8. Is the aforesaid revised scheme under the BNSS congenial towards dispensation of justice or will it not amount to dispensing with justice ?
By materially deviating from the Cr.P.C in this regard, the common man's access to a Court of justice has been virtually denied by insisting that he should first go to the police for redressing his grievances. Under the erstwhile Cr.P.C, in cases where the police failed or refused to entertain an “information” regarding the commission of a cognizable offence, the aggrieved person could approach the Magistrate under Section 2(d) read with Section 200 Cr.P.C and could invoke the power of the Magistrate under Section 156 (3) Cr.P.C. Without first approaching the police the aggrieved person had also the right royal route of straightaway moving the Magistrate concerned under Section 200 Cr.P.C and could also, if necessary, invoke the power of the Magistrate under Section 156 (3) Cr.P.C. It was with a view to avoid misuse of the said provision that the Supreme Court of India in Priyanka Srivastava (Supra - AIR 2015 SC 1758) insisted on an affidavit by the party seeking from the Magistrate an order for police investigation. Even without any such affidavit the Magistrate could suo motu order police investigation under Section 156 (3) Cr.P.C.

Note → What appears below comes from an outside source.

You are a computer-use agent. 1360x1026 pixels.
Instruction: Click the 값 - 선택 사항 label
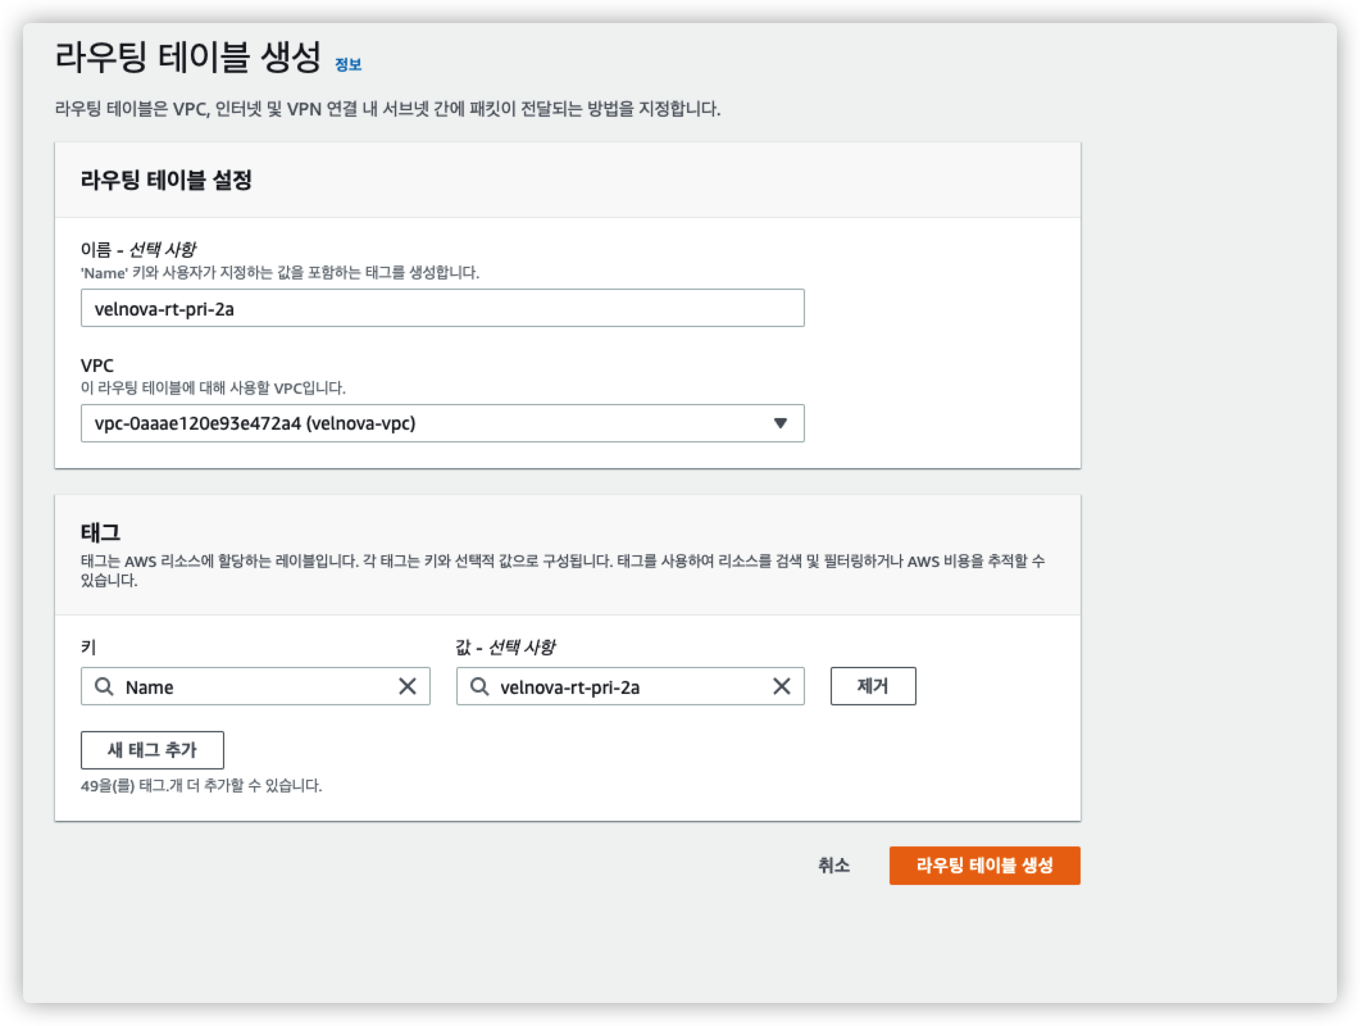[x=505, y=647]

9. While statutory intervention by replacing the law or by amending the existing law, may be necessary for ironing out the creases in the existing law, any such intervention if attempted without having in mind its implications, whether immediate or farfetched, may not only be counter-productive, but may also work injustice to the common man. The last part of Section 173 (4), as highlighted hereinabove, read with Section 175 (3) of BNSS, is a glaring example of legislative tinkering with the “complainant friendly” law which was being followed in this country for decades together. It is hoped that the Constitutional Courts in this country will not leave the common man in the lurch to be at the mercy of the police without any ray of hope of bypassing the Police and directly approaching the judicial Magistrate for redressal of his grievances.
Author is a Former Judge, High Court of Kerala.